In his statement to the Guardian, Pickles said: “In practice, the deregulation of building regulations was not pursued vigorously.

“One of my first acts was to separate ministerial responsibility for housing and planning from building regulation. This was done to act as a check to any temptation to cut corners in our push to increase housing numbers.

“As a further check, the minister for building regulations was always a Lib Dem. All of them did a great job clarifying and improving building regulations.”

He added that the report had clarified that fire and building safety were outside the scrutiny of the coalition-era “red tape challenge”, which aimed to cut down on unnecessary and over-complicated regulations.

Pickles 'should be stripped of peerage'

Pickles is now facing calls to step down as a Tory peer, or to have his peerage removed, in response to the inquiry's findings.

Matt Wrack, general secretary of the Fire Brigades Union, said Pickles "should be stripped of his peerage".

“As the secretary of state for communities and local government in the crucial years between the Lakanal House fire and Grenfell, Eric Pickles had more opportunities than almost anyone else to avert the catastrophe… Instead of acting on warnings, he doggedly pursued an agenda of aggressive deregulation, aiming to give private companies maximum opportunity to make a quick buck at the expense of residents’ safety," he said.

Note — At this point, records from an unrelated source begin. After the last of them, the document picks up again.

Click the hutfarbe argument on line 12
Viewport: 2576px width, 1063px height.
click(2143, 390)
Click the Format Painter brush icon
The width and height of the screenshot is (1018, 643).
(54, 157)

“The result of his actions, and the actions of every single politician who participated in this agenda, was the tragic deaths of 72 people at Grenfell Tower. When called to testify, Pickles told the inquiry not to waste his time and couldn’t even get the number of victims right… As a start, Eric Pickles should be stripped of his peerage.”

Wrack's comments echo those of the union's national officer Mark Rowe, who described Pickles' evidence to the inquiry in April 2022 as  "stunning".

After Pickles appeared before the committee, Rowe published a blog post disputing ministers' attempt to "deny that deregulation – a government commitment to cutting rules, [to] benefit business – had anything to do with Grenfell".

“Ministers from these governments gave evidence that essentially said that these warnings being ignored was nothing to do with deregulation,” he said. “That these recommendations were ignored for a whole variety of reasons – their own incompetence, civil servant incompetence, anything except the most obvious answer. The true answer.”

Dent Coad, who was MP for Kensington at the time of the Grenfell fire, said Pickles “should not be in the Lords” or remain head of the anti-corruption watchdog the Advisory Committee on Business Appointments.

“I was there at the inquiry when he was trying to hurry up business because he had an important lunch date to go to. It was the utter contempt that he in particular had with the whole process. Some at least had the shame to apologise. His self-importance filled the room," said Coad, who is now an independent councillor in Kensington

“It is contemptuous to have people like that still continuing in positions of power… he certainly shouldn’t be chairing any kind of committee that relies on the chair having integrity.”